* WORK ORDER
Using the data that follows, give again word for word the lines between the one holding "The width and height of the screenshot is (790, 920)." and the one holding "This screenshot has width=800, height=450.", inclusive. Omit the pictures.

* EXTRACTED RECORDS
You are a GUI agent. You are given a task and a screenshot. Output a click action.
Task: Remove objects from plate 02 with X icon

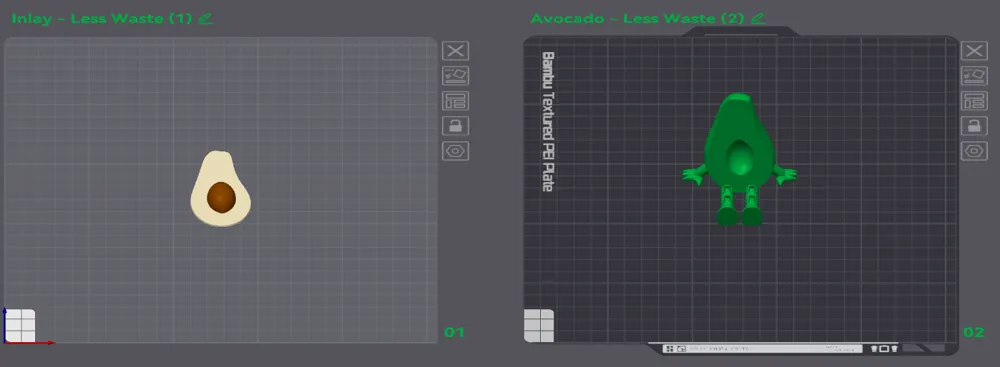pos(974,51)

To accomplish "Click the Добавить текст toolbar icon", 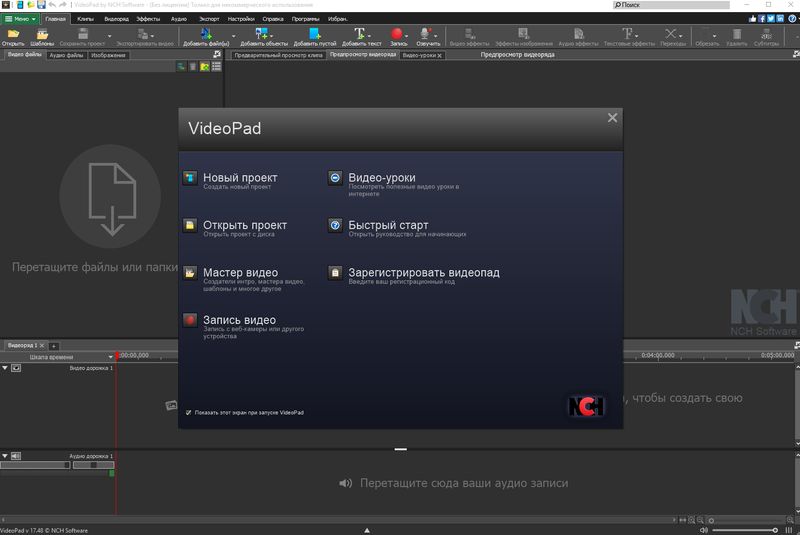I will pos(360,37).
---
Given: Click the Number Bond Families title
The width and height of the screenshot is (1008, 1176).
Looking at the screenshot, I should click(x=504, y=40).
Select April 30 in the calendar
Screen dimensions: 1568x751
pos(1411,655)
==
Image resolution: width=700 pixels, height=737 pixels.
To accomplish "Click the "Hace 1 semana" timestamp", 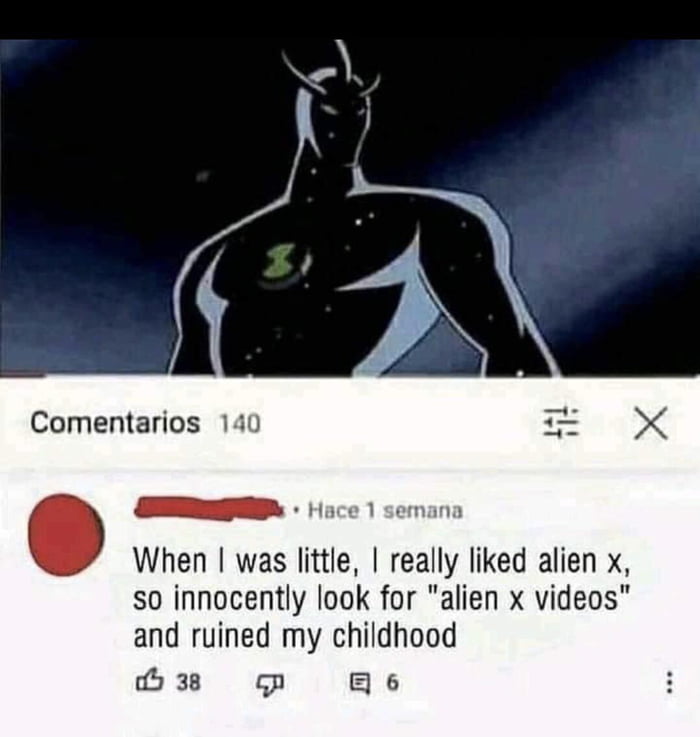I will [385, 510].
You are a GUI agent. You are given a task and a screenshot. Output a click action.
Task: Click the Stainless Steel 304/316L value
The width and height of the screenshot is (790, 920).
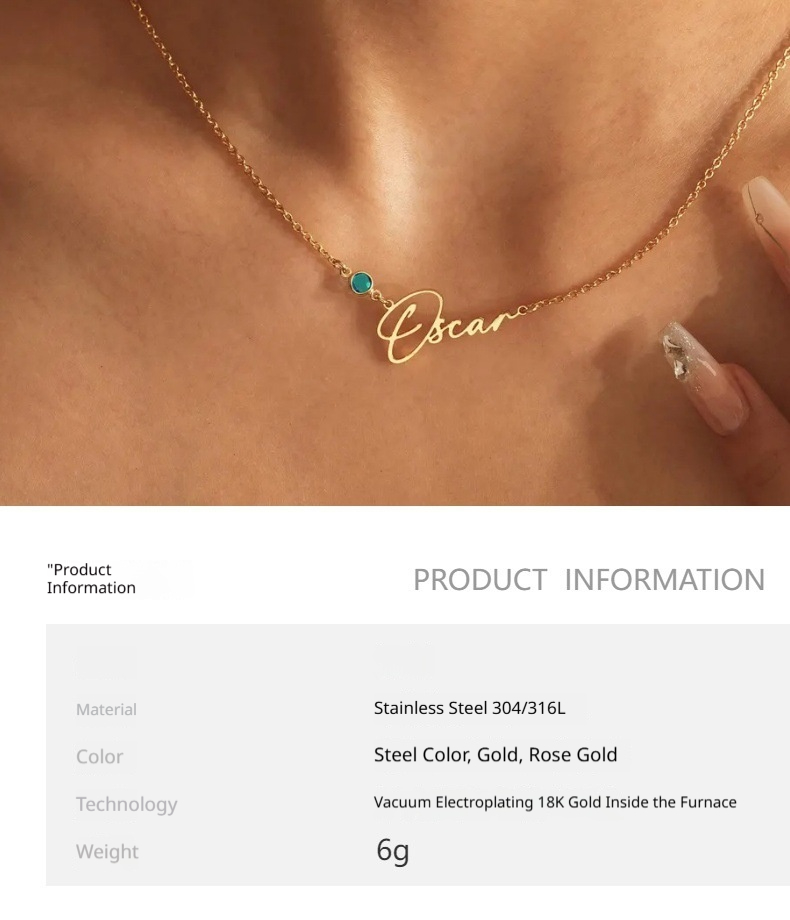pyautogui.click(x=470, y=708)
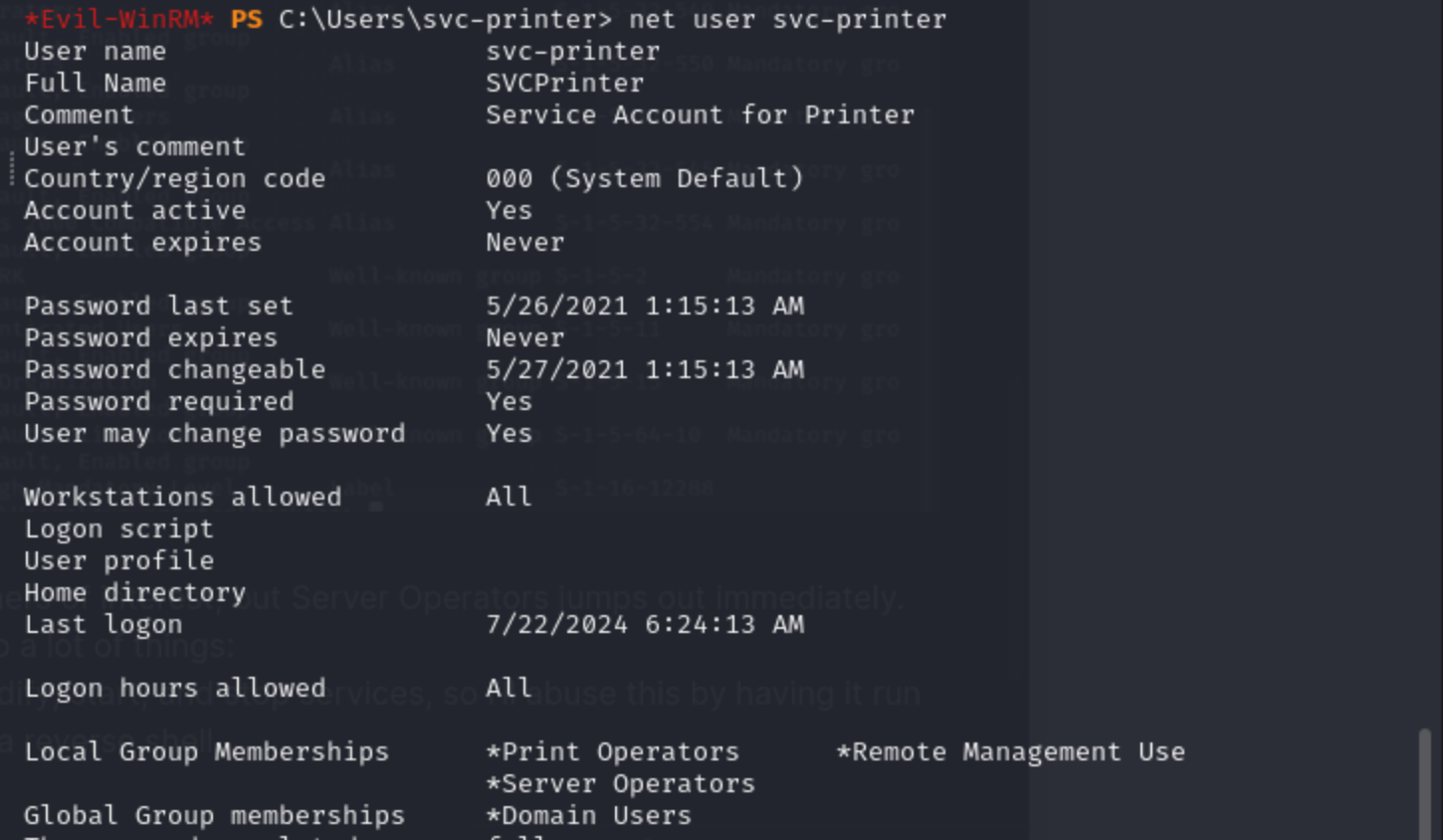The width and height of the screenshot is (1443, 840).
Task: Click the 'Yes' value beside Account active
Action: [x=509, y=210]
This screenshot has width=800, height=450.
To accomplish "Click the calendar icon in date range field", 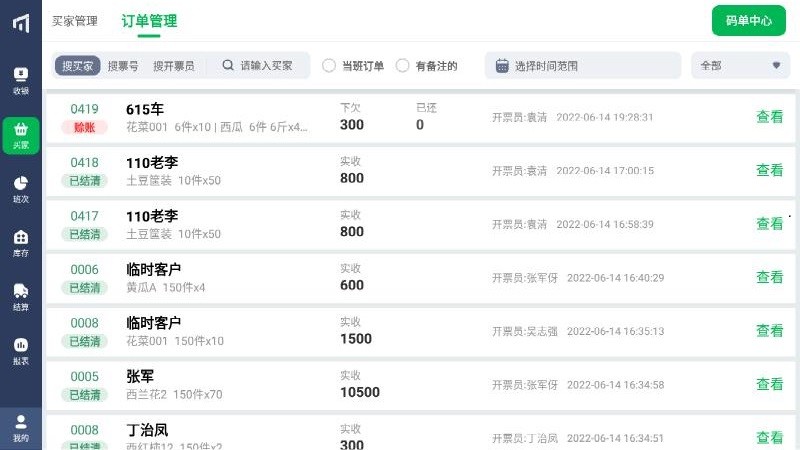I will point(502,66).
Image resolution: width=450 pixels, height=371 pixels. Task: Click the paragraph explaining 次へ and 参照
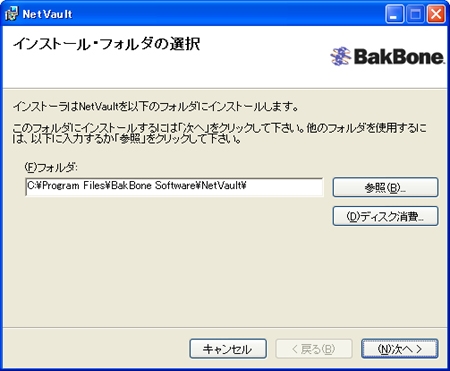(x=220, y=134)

* ANSWER SECTION
The width and height of the screenshot is (790, 920).
pyautogui.click(x=470, y=708)
The width and height of the screenshot is (1443, 840).
Task: Click the 'Yes' value beside Account active
Action: [x=509, y=210]
This screenshot has width=800, height=450.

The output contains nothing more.